• _To do_:
Verbatim copy without pictures. Please print every entry as it stands.

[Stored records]
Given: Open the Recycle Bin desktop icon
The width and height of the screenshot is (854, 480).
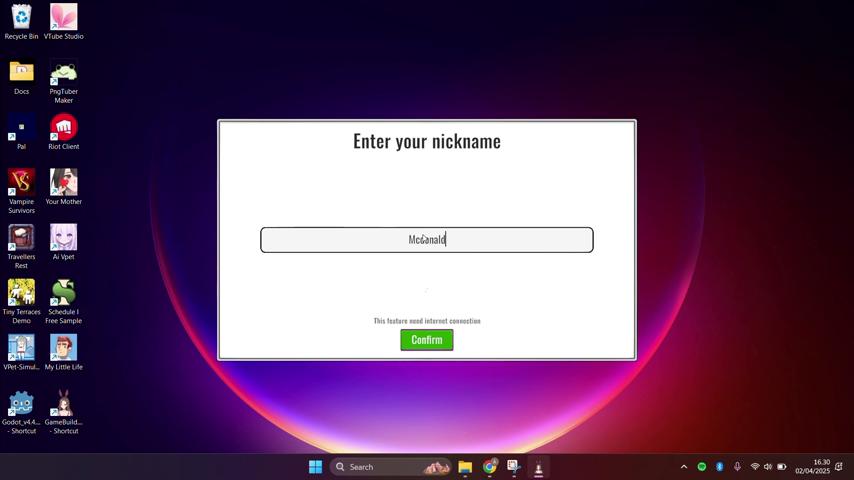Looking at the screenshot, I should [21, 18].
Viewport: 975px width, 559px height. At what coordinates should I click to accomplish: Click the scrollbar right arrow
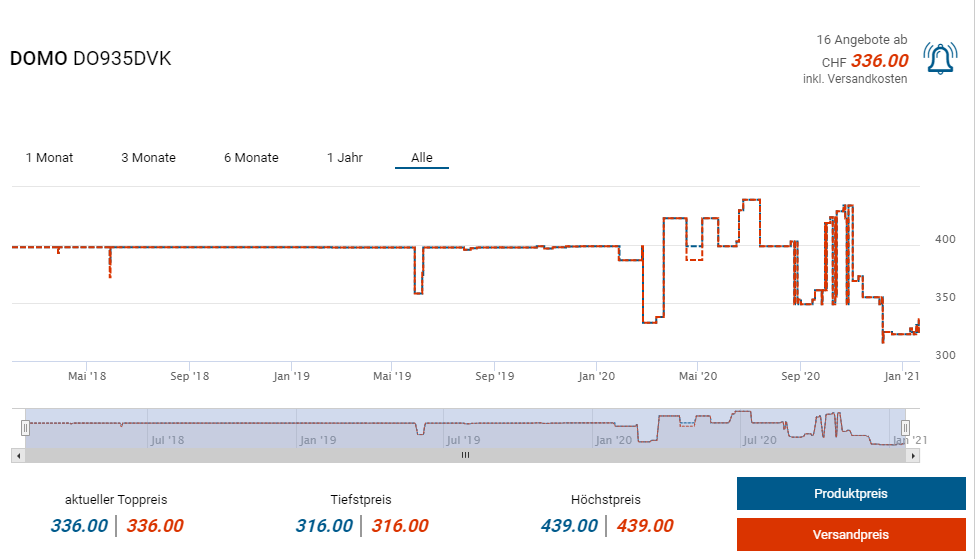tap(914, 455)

• _Exercise answer_:
Given: Open the Recycle Bin desktop icon
The width and height of the screenshot is (854, 480).
Looking at the screenshot, I should [21, 18].
Viewport: 975px width, 559px height. At what coordinates should I click to accomplish: Click the scrollbar right arrow
tap(914, 455)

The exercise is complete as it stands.